Rachel Barkmanさんの息子がキノコの種類を正確に見分けるようになったのは、2歳のときだった。2人は一緒に、カナダのバンクーバーの自宅近くにある苔むした林や牧草地に出かけ、キノコを探すことが習慣になる。Barkmanさんは、息子が熱心にキノコを探す様子やその腕前を、「TikTok」動画でときどき共有するようになったが、そのことについて深く考えていなかった。いくつかのかわいい瞬間を動画に収め、35万を超えるフォロワーの多くから好評のようだった。
ところが2021年の冬のある日、森でキノコを採っていた2人に見知らぬ女性が近づいてきた。
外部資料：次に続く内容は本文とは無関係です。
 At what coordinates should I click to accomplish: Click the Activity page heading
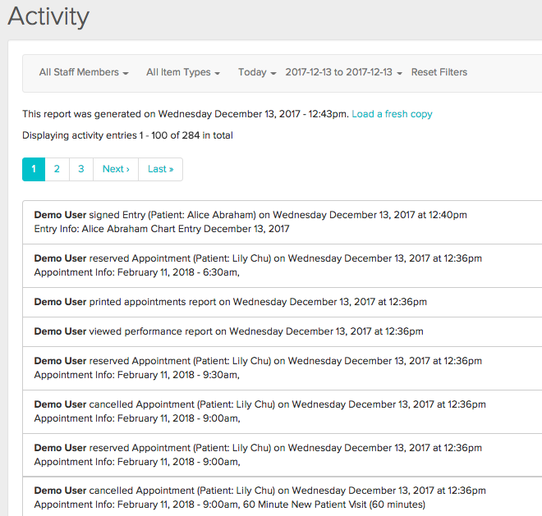[48, 16]
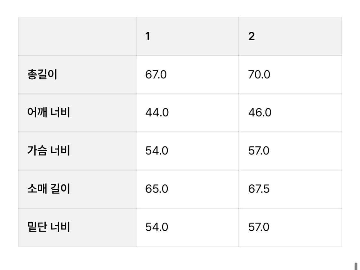Click 가슴 너비 value 57.0 for size 2

259,151
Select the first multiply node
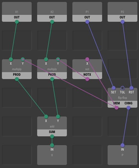The image size is (139, 168). [x=17, y=69]

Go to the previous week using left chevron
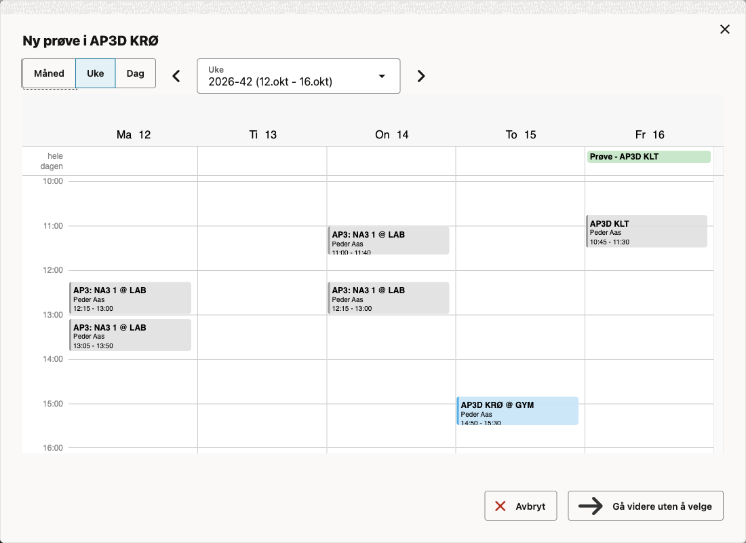176,76
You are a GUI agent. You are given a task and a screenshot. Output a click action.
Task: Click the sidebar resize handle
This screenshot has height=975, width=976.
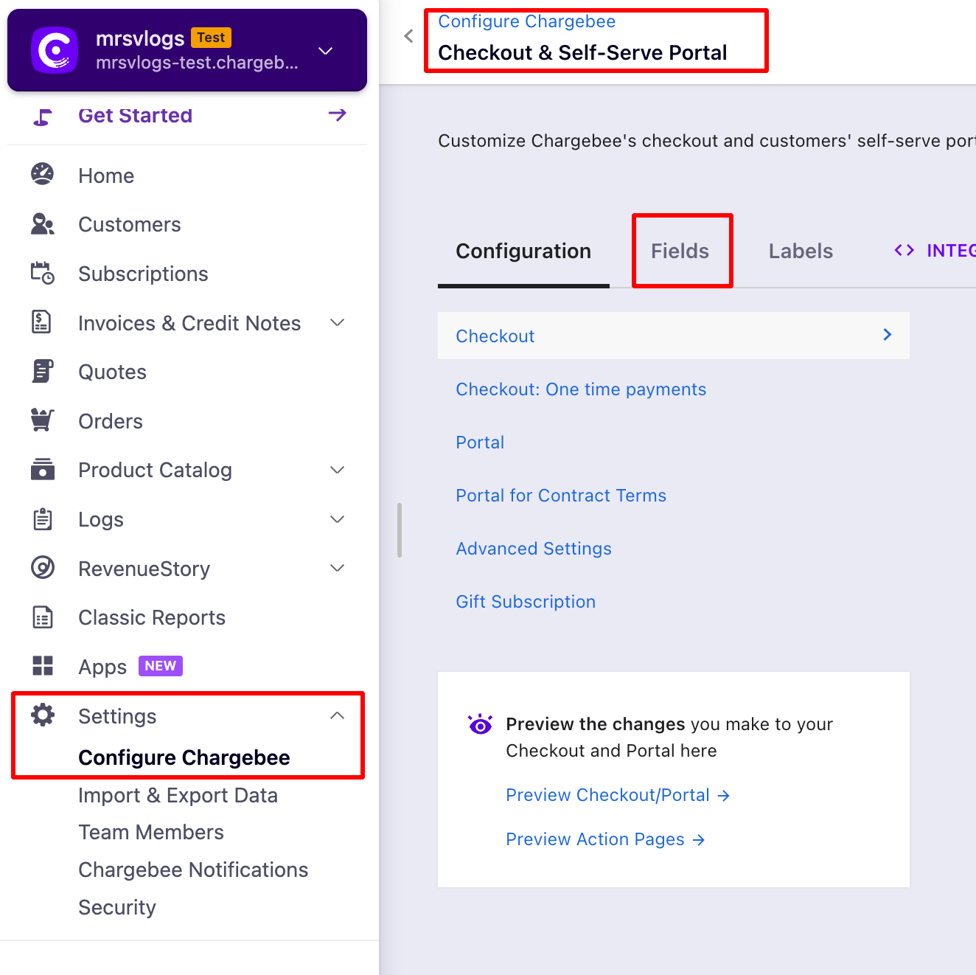pos(400,530)
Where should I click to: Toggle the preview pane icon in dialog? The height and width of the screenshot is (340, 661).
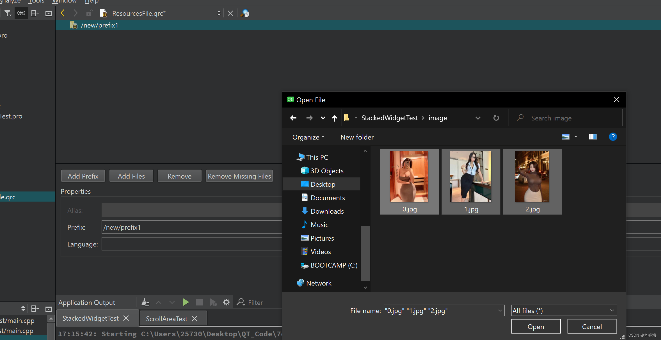(593, 137)
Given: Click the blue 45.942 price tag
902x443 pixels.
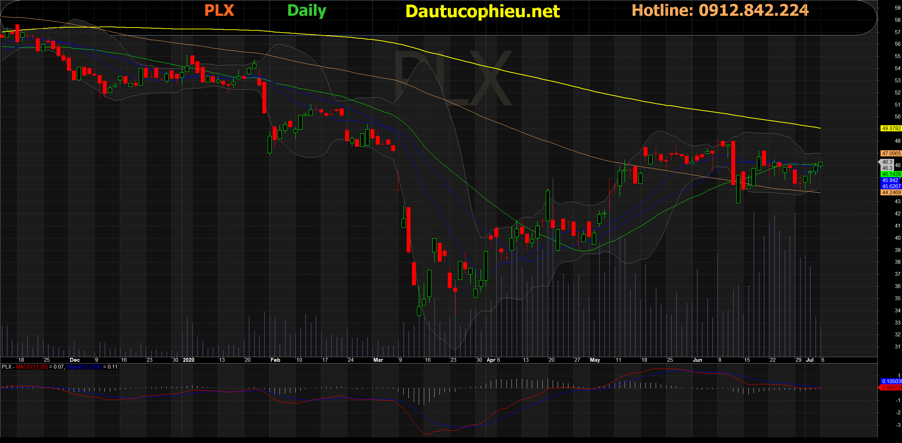Looking at the screenshot, I should (890, 180).
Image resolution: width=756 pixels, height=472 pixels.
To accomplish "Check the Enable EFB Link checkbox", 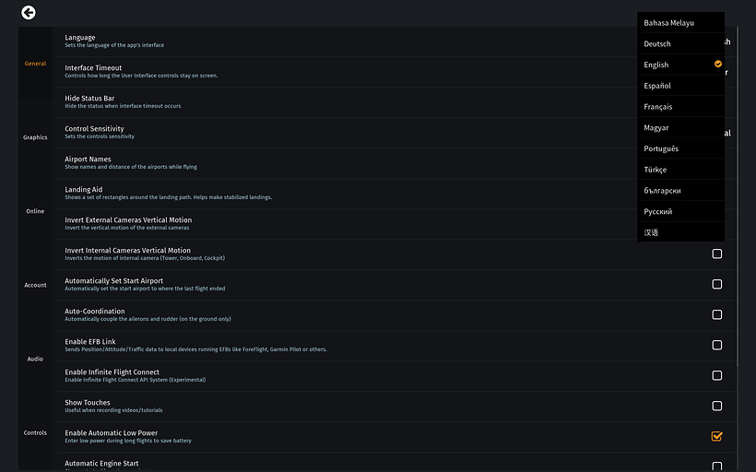I will click(716, 345).
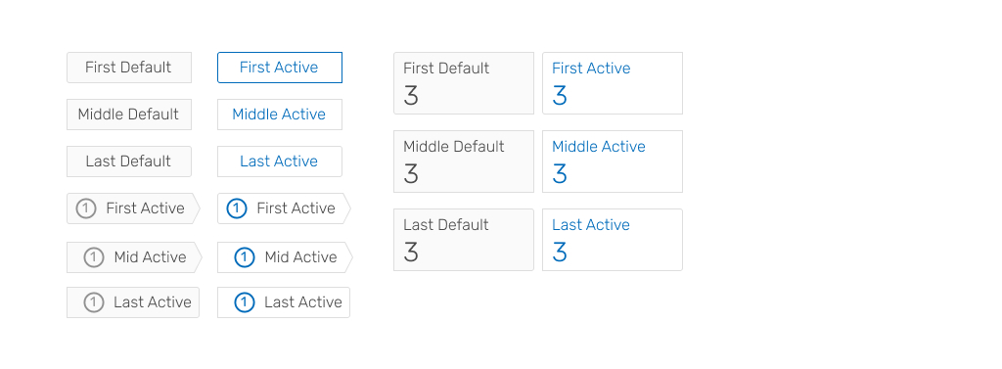This screenshot has height=369, width=1002.
Task: Click gray step circle in Mid Active
Action: 93,257
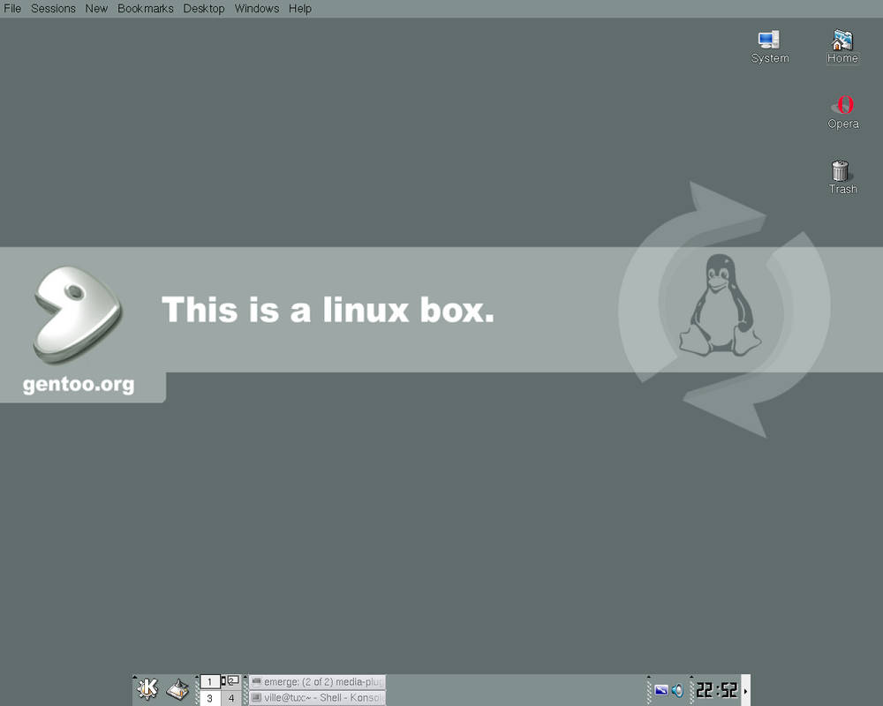This screenshot has height=706, width=883.
Task: Open the File menu
Action: click(x=12, y=9)
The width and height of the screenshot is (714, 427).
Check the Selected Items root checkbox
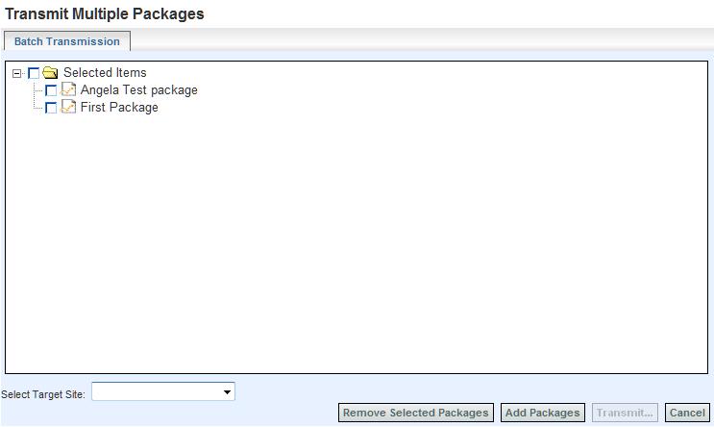[x=34, y=73]
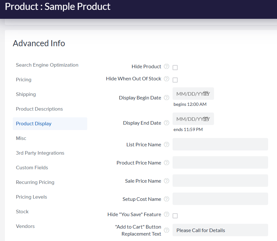The width and height of the screenshot is (277, 241).
Task: Open the Display Begin Date help icon
Action: click(x=166, y=98)
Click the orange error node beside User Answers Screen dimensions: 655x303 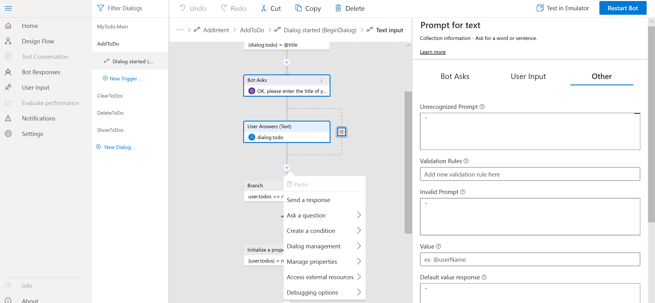pos(341,132)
そして、その女性がかがみながら当時3歳になっていた息子に名前で呼びかけ、キノコを見せてほしいと話しかけてきたのだ。
「さっと、背筋が寒くなった。全くの他人に息子の情報を与えてしまっていて、それが息子を危険にさらしていることに気づいた」と、この6月のインタビューでBarkmanさんは話している。
こうした出来事があり、また情報を共有しすぎることの危険について調べた結果、Barkmanさんは息子の情報をオンラインに出すことを考え直すようになった。2022年のはじめからは、今後の投稿では息子の顔を出さないと宣言している。
「私の決定を後押ししたのは、息子を守りたいというだけでなく、息子のアイデンティティーとプライバシーを保護し、尊重したいという思いだった。息子には、どんな形で世間に露出するのか自分で選ぶ権利があるからだ」(Barkmanさん)
こうした危険が急増している背景には、いわゆるキッズインフルエンサーの台頭がある。例えば、YouTubeの「Ryan's World」チャンネルのRyan Kaji君(10歳)は、チャンネル登録者数が3300万人に迫る勢いで、各種の試算によるとチャンネルの正味収益は数千万ドルに上るという。ブランド各社は今まで以上に、より小規模でニッチなマイクロインフルエンサーやナノインフルエンサーの活用を狙うようになっており、Instagram、TikTok、YouTubeの人気アカウントを発掘して、対象ユーザーにリーチしようとしている。このようなインフルエンサーのゴールドラッシュには、親を引きずり込む強い力があり、多く親がこの波に乗ろうとして、オンラインでむやみに子どもの写真や動画を共有しているのだ。
キッズインフルエンサーの親は「シェアレント」と呼ばれることも多いが、子どもに代わってアカウントを管理する親が増えると、搾取やその他の危険が生じるリスクも増す。予防策がほぼ存在しない業界であり、親たちはいわば無秩序な開拓時代にいるようなものだ。子どもの露出度、労働量、子どもを使ったコンテンツで得られた金銭の扱いなどは、完全に親が判断して決定するしかない。
Instagramには、キッズインフルエンサーを保護するために何らかの措置をとっているかどうか、数度にわたってコメントを求めたが、回答は得られなかった。TikTokの担当者によると、同社は性的搾取に対してゼロトレランスの態度で臨んでいるといい、16歳未満(13~15歳)のユーザーのアカウントを保護するポリシーがあると回答した。ただし、そのポリシーは子どもと一緒に、あるいは子どもに代わって投稿する親には適用されない。YouTubeからも、コメント要請に対してすぐには回答が得られなかった。